Images include portraits of the kids joyfully posing in a studio setting created in their classroom; they show us such things as their tents and reindeer antlers, glimpses of their native environment to which they seem proudly connected as they are gaining a global understanding. It is the artwork they share with us that also lets us wonder about how they may maintain their identity in a faster-moving larger context so dominated by helicopters and planes and other forms of intrusion, in contrast to their natural home settings.
A wonderful book that lets us share a different world. Kudos to the Nenets kids and Ikuru Kuwajima!

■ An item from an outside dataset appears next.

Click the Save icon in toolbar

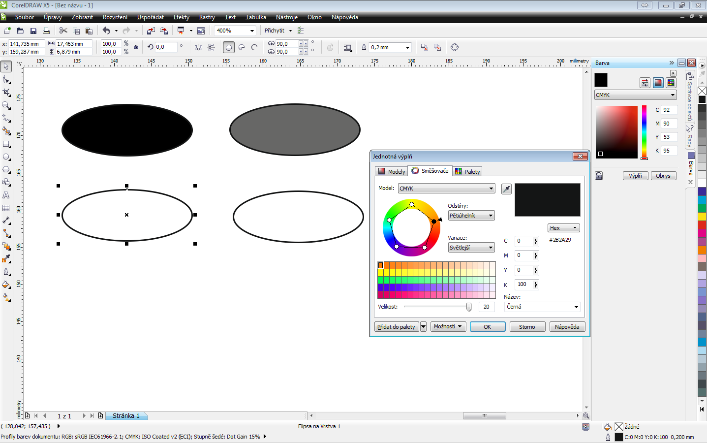pos(33,31)
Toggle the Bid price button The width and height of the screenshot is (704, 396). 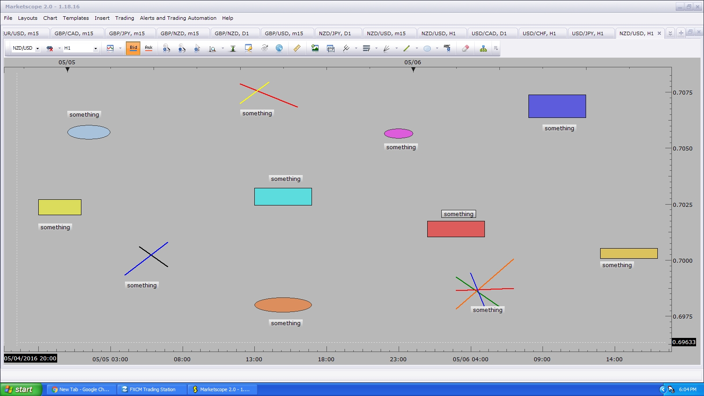click(133, 48)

*The leporello folding of paper, in an accordion-like fashion as shown below, is derived from the character Leporello in Mozart’s opera Don Giovanni, who, for comic effect, customarily is performed displaying a long list of his employer’s conquests on a long piece of paper folded in that manner. Note another effective use of this method of photobook presentation in Douglas Stockdale’s Middle Ground, which I reviewed in The PhotoBook Journal previously.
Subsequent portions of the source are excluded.